The alternative for the Republican Party is Rand Paul. “Foreign policy is uniquely an arena where we should base decisions on the landscape of the world as it is, not as we wish it to be,” Paul declared earlier this year. “I am a realist, not a neoconservative, nor an isolationist.”
In many ways, Paul arrived at realism by default. He couldn’t embrace his father Ron Paul’s isolationism – that was never politically viable – but he recoiled at neoconservatism’s call for widespread intervention and regime-change. He understood America, stretched thin both economically and politically, lacked both the will and the way to roam abroad in search of monsters to destroy.
Yet the closer Paul moves toward realism – and to popular opinion on America’s role in the world – the closer he moves to Obama’s foreign policy. And in today’s Republican Party, that’s a big no-no.
Fellow Republicans like Marco Rubio have dismissed Paul as an isolationist. In another shot across the bow, Chris Christie called his foreign-policy libertarianism “a very dangerous idea.” John McCain was even more dismissive, shrugging off Paul and like-minded tea partiers as “wacko-birds.”
At a time when neoconservatives should have been discredited by the failures in Iraq and Afghanistan, their stark contrast to Obama’s foreign policy allows them to retain their hold on the GOP. Thus the party’s unwavering dedication to its anti-Obama compass keeps it firmly on the fringes of the foreign-policy debate.
There is room to challenge Obama and the Democrats. The president has failed to articulate a clear vision for America’s role in the world, so his actions often appear haphazard and aimless. For Republicans, the time is right to show they have a coherent set of prudent foreign policy principles. Such principles would be grounded not in ideology but in interests. The central question would be which actions best promote American security, legitimacy, and economic strength.

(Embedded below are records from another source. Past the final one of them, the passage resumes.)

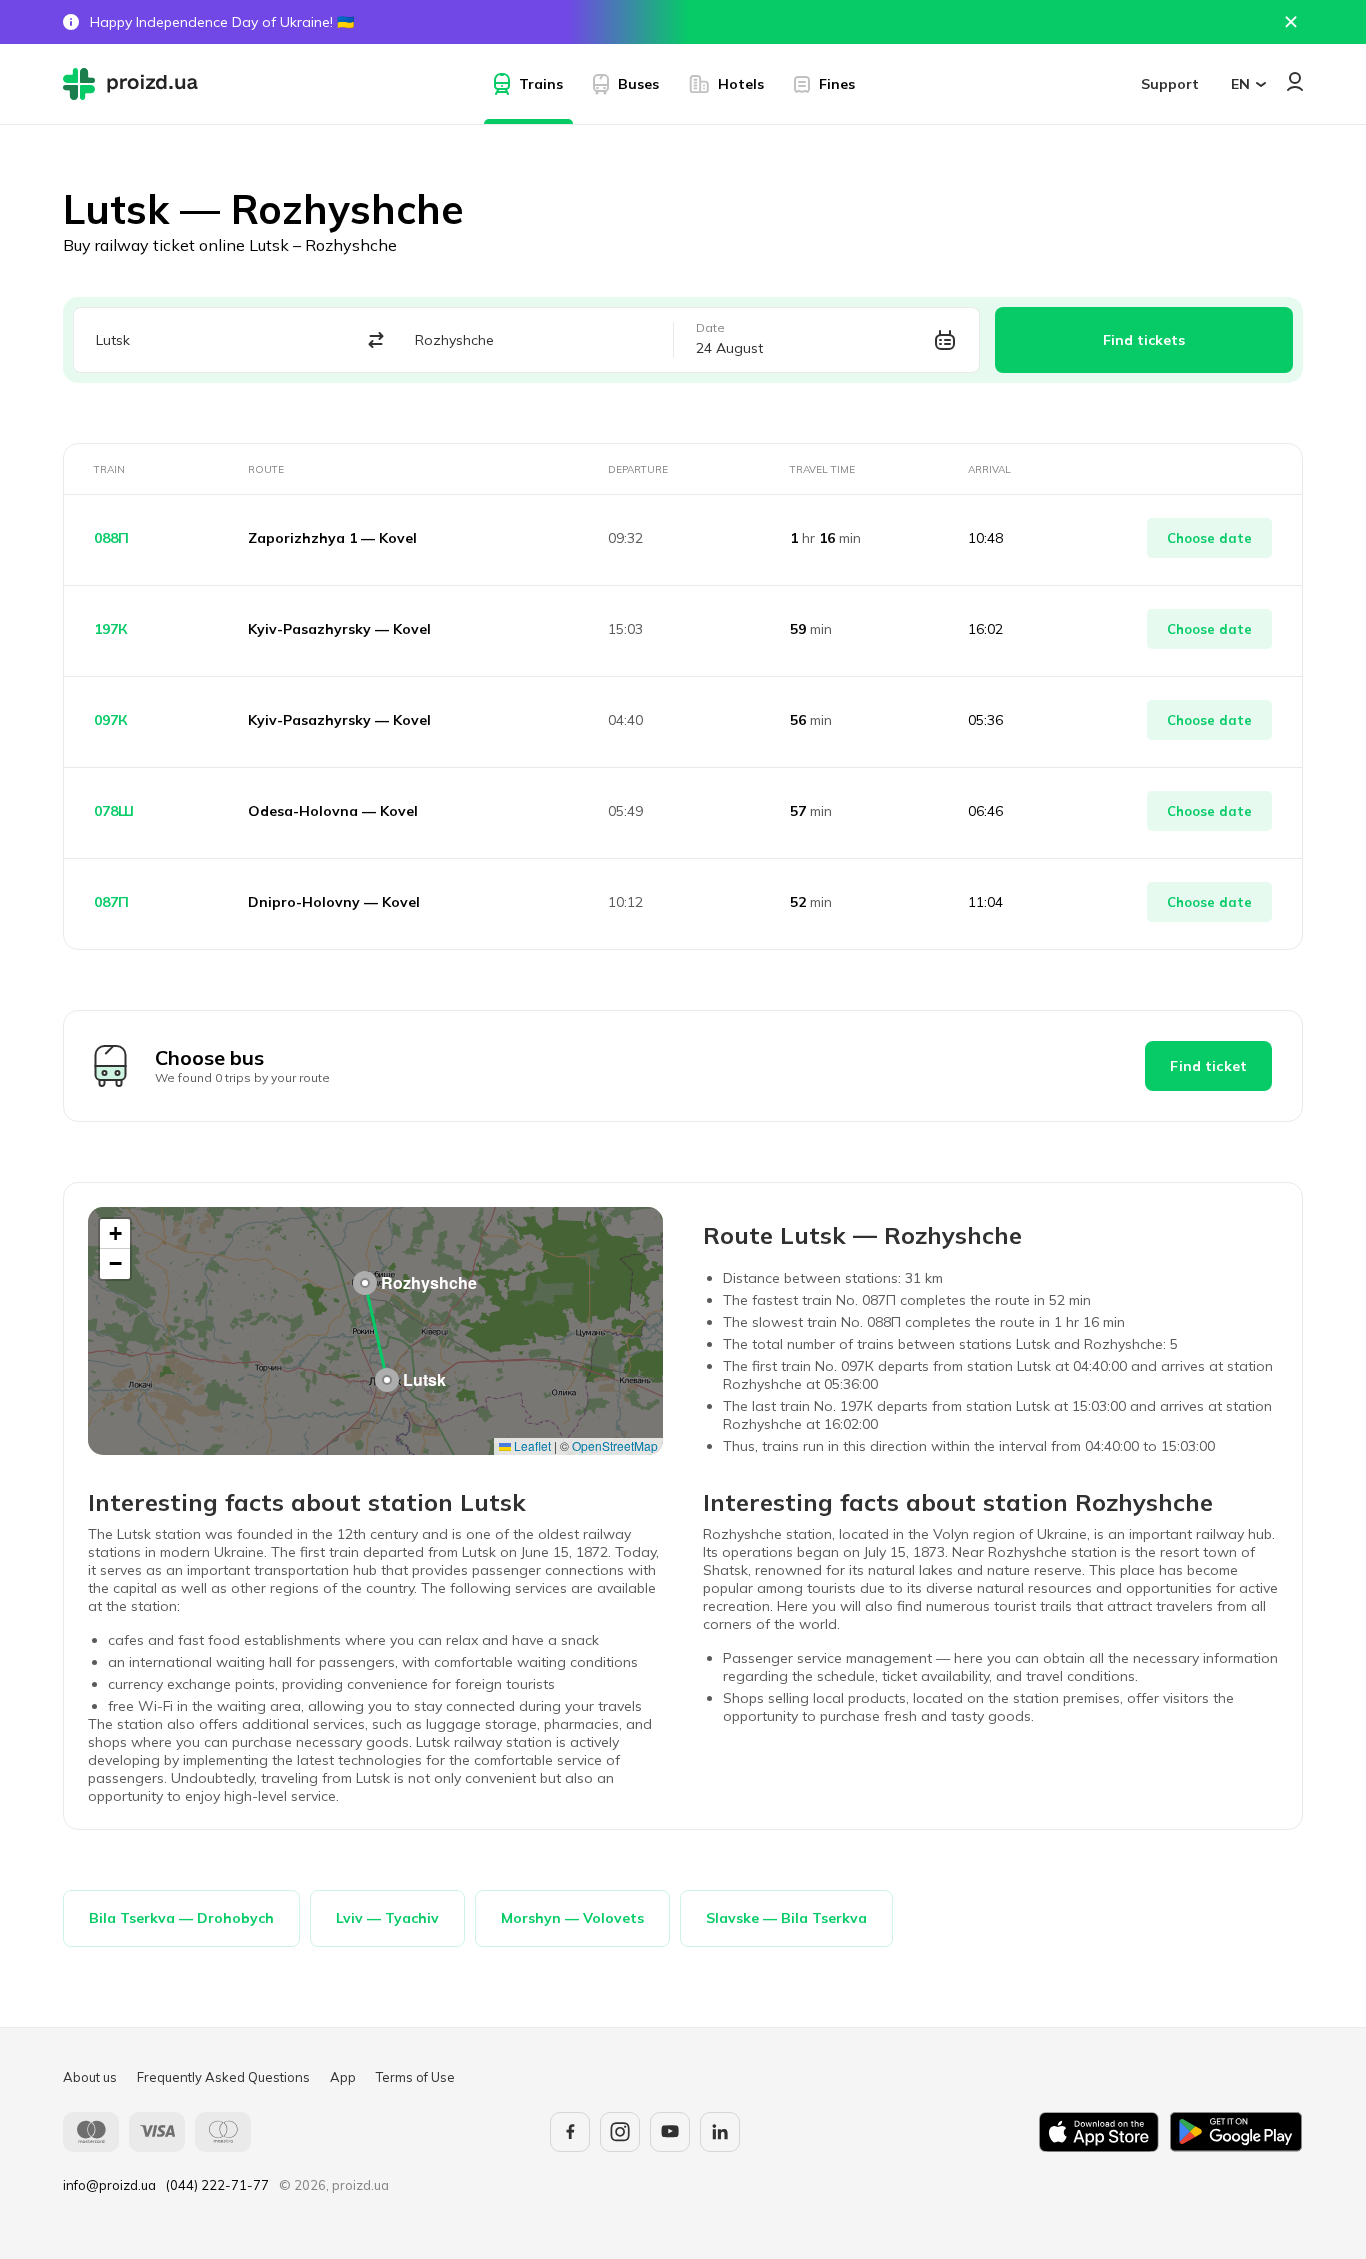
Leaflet (531, 1445)
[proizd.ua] (135, 84)
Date (710, 328)
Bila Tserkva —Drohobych (181, 1918)
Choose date (1209, 538)
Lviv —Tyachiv (387, 1918)
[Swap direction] (375, 340)
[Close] (1291, 22)
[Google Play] (1236, 2132)
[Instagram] (620, 2132)
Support (1170, 84)
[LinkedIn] (720, 2132)
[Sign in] (1295, 81)
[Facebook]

A realist Republican foreign policy would also acknowledge the limits of America’s ability to control outcomes. When the United States tries and fails to exercise power, as it did in Iraq and Afghanistan, the limits of its influence are laid bare.
As such, Republicans should promote a vision of the US in the world that shapes rather than dictates outcomes. Guided by this vision, America would help build regional coalitions but not lead them. It would rely on economic and diplomatic strategies far more than military ones. This approach would slash the cost of American foreign policy, satisfying deficit-minded Republicans while recognizing the country’s thin financial resources.
A voice of principled realism that clearly outlined a philosophy for American intervention could return Republicans to foreign policy ascendancy. But before they get there, they have to acknowledge that the path forward brings them closer to Obama, not further away. If Republicans can’t do that, they’ll be in the wilderness for decades to come.
Nicole Hemmer, a research associate at the United States Studies Centre at the University of Sydney, teaches history at the University of Miami.